E insiste en que la demanda de nulidad se estancó en los juzgados mercantiles porque los abogados de Vergara involucraron a todos los socios de la asociación que vendieron sus acciones como terceros responsables, y cada uno debe ser notificado personalmente para reiniciar el juicio.

–¿Se puede presumir que las autoridades están de lado de Vergara? –le pregunta el reportero.

–No puedo generalizar, pero hay decisiones que me dejan ver que son sensibles a un tipo de interés alejado a lo que es el estricto derecho, llámese tráfico de influencias, dinero, intercambio de favores. Pero de que son sensibles, lo son.

“Nosotros no tenemos ni el poder ni el dinero; no somos ricos ni poderosos. La única arma que hemos esgrimido hasta el día de hoy es la razón jurídica. Y si a pesar de eso hemos podido avanzar es porque la verdad jurídica nos asiste.”
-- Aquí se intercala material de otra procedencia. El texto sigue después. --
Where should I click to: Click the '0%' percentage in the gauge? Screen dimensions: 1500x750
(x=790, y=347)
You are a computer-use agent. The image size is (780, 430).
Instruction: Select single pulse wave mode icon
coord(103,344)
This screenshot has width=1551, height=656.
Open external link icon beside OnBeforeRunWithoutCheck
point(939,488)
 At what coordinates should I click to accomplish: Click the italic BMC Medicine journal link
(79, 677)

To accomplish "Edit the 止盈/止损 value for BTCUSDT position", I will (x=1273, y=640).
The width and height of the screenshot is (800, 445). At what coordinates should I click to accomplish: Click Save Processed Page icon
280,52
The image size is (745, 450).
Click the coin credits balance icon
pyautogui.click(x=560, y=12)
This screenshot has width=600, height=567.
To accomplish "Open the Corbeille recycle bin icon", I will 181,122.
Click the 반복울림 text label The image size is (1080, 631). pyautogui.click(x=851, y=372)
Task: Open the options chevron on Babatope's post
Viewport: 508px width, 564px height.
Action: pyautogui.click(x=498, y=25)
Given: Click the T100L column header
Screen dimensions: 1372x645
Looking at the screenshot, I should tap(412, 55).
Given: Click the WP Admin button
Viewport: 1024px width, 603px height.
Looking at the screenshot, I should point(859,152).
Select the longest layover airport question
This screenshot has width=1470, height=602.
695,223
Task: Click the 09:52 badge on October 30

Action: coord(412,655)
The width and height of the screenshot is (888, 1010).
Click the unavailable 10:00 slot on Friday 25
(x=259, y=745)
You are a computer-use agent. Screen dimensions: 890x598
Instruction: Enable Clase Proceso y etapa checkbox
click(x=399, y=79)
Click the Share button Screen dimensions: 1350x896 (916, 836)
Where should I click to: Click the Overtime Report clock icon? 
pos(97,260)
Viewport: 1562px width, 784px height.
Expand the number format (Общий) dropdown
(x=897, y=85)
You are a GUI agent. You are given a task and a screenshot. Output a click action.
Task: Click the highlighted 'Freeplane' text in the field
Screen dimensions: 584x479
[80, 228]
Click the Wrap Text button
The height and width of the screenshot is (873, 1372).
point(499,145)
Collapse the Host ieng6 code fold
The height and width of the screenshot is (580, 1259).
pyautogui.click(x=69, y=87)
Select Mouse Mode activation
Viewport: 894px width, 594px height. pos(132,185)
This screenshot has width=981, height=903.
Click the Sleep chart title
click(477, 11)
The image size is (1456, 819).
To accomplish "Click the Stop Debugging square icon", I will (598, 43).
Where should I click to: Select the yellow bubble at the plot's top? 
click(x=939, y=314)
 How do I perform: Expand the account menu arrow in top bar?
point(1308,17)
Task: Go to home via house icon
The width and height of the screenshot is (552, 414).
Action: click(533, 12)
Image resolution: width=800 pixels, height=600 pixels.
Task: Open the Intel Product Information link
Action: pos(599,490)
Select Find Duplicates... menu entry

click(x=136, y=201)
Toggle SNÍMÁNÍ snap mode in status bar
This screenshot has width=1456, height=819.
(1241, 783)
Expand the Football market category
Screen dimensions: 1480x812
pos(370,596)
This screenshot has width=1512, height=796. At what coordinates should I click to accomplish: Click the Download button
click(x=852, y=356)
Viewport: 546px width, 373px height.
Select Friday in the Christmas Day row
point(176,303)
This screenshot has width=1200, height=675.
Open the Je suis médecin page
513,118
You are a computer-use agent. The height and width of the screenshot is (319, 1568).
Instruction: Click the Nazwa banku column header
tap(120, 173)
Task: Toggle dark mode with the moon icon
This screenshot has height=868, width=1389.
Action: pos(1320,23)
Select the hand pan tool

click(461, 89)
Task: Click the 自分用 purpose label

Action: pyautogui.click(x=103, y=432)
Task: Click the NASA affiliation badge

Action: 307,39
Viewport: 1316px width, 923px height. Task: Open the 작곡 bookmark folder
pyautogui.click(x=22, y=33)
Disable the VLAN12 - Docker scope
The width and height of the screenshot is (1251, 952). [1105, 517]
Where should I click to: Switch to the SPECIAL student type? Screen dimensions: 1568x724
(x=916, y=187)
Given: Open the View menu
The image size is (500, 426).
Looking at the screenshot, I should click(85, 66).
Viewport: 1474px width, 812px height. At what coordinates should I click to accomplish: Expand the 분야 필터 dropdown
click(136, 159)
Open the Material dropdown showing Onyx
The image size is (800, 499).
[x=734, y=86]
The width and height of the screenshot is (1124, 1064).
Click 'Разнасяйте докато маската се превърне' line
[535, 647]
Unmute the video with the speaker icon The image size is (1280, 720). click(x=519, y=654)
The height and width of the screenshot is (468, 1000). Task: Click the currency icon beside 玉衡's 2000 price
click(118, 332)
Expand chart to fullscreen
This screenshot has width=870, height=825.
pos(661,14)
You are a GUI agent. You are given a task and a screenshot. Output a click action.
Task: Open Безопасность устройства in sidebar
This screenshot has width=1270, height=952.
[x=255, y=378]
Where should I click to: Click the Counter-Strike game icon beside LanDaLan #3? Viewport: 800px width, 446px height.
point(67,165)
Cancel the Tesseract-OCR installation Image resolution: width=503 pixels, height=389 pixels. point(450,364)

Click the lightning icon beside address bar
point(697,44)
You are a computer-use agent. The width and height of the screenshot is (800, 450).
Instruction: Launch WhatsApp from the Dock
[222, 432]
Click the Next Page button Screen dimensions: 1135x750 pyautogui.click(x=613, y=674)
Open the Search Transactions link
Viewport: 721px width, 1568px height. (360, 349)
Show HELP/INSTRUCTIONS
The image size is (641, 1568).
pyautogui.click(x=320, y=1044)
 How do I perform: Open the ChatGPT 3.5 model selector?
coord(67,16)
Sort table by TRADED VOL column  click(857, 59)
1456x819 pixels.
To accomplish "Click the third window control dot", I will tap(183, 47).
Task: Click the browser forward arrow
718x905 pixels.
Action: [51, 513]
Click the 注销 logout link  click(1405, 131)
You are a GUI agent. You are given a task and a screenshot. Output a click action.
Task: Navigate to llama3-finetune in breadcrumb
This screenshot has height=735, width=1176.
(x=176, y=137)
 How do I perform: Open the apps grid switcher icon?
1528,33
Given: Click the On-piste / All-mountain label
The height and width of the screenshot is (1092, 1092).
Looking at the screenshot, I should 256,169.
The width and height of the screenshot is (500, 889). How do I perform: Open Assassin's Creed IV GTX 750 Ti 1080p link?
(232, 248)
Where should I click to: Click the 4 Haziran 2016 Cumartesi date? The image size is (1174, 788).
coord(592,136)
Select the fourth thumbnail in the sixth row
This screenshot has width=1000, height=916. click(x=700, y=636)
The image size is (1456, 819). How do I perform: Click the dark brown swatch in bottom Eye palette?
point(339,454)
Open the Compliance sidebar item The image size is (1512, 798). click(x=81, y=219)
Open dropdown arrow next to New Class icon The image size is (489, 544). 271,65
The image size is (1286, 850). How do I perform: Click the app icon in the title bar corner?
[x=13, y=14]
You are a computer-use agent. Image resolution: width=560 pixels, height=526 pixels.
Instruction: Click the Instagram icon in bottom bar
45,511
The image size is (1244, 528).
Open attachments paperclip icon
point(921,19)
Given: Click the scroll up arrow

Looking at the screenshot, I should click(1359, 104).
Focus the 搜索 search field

Cárdenas recuerda que Vergara conformó el Consejo de Futbol del Guadalajara con empresarios de la ciudad para que lo asesoraran, pero lo desactivó porque él y su esposa Angélica Fuentes son quienes toman las decisiones.

Ahora, dice, con el rompimiento laboral con su esposa, a Vergara le será más difícil vender al equipo. Y si se deshace el matrimonio, es previsible que la pareja se dispute la posesión de la escuadra y todos los bienes del corporativo Omnilife.